I shook my head and brought my attention back to the TV, just in time to see Klaus hit on Caroline. It was odd having Christian at my side at home, but it had been happening lately. A part of me knew he was trying to ensure things were normal between us, but surprisingly I didn’t care. The company was nice, so it wasn’t a bother.
“And on the note of shallowness,” Christian suddenly said, bringing my attention back to him. “What happened to my favourite guy, Nate?”
I rolled my eyes at the sarcasm. “Gone.”
Christian frowned. “What do you mean, gone?”
“I found out I don’t like him and told him that.” I shrugged. “He’s gone from my life, I mean.”
Something in Christian’s eyes sparked. It looked like curiosity, but I knew better. He was happy. Truly, utterly happy because finally the guy he hated was out of my life. He was lucky I didn’t care about Nate.
“Good,” Christian suddenly said, smiling. “I never liked him.”
“Why?” I asked, always wanting to know the answer to that one question. “Why do you hate him?”
Christian looked away as I stared at him, suddenly looking uncomfortable. I frowned as I watched him, unsure of why he wouldn’t answer such a simple question. When it came to hate, I knew why I hated someone – for the most part. It was that one emotion that was always honest.
Still staring at Christian, I jumped as somone suddenly said, “Sorry to interrupt, but I have a question.”
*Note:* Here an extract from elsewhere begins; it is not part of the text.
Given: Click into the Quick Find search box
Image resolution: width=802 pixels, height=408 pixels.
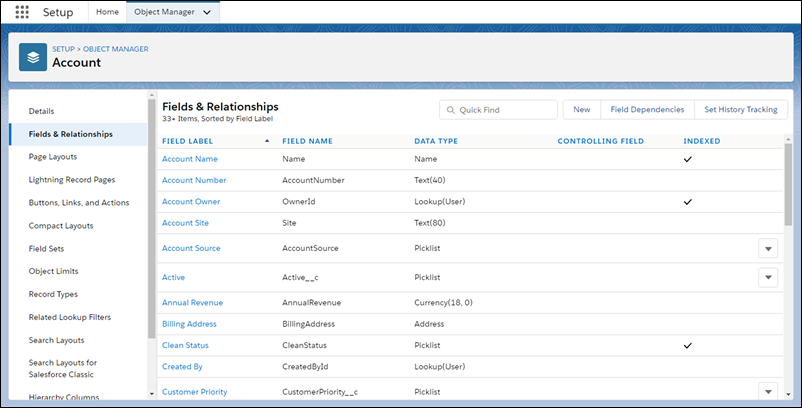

Christian and I’s eyes flew to where Stephen stood at the doorway. His arms were crossed over his chest, but he looked happy. Satisfied with what he saw before him. It was strange.
“What’s up dad?” Christian asked, smiling at his father.
“Nothing,” Stephen replied casually. “I actually want to talk to Autumn.”
“Me?” I asked, shocked.
I had never hated Stephen. I hated what he did to my life, but never him. But even though I didn’t hate him, we didn’t talk. Probably because when he tried to talk to me, I always gave flat replies. It was surprising seeing him wanting to talk to me personally now.
“Yeah.” Stephen smiled. “Do you want to go out today. Just me and you though.” He glanced at Christian. “Sorry son.”
Christian shrugged as I fought back a look of surprise. No one in this family hung out one-on-one with the adults. Not even Christian and his own dad. This was out of the blue, but oddly I was touched by the request.
“Sure,” I replied, smiling. “Where are we going?”
“Fishing.”
I blinked. “Fishing?”
That was the most stereotypical thing to do with a father-like figure, but I was slightly intrigued. I had never been fishing, so it would be cool to try.
Before Stephen could say never mine, I then said, “Sounds great.”
*****
“Is it supposed to take this long to catch one fish?” I groaned.
“I have no idea,” Stephen replied, sighing tiredly. “This is my first time doing this and I’m disappointed.”
I couldn’t help but smile at how deflated he looked. We had been here for an hour and the both of us were exhausted. The weather was slightly chilly, but we were actually sweating from the strength we were using to hold the fishing poles up. For me I could admit I was out of shape, but Stephen was quite buff. That was how I knew this was a lot of work.
“So, Autumn,” Stephen said, breaking me out of my thoughts. “How’s… Life?”
“Alright,” I replied honestly. “How about you?”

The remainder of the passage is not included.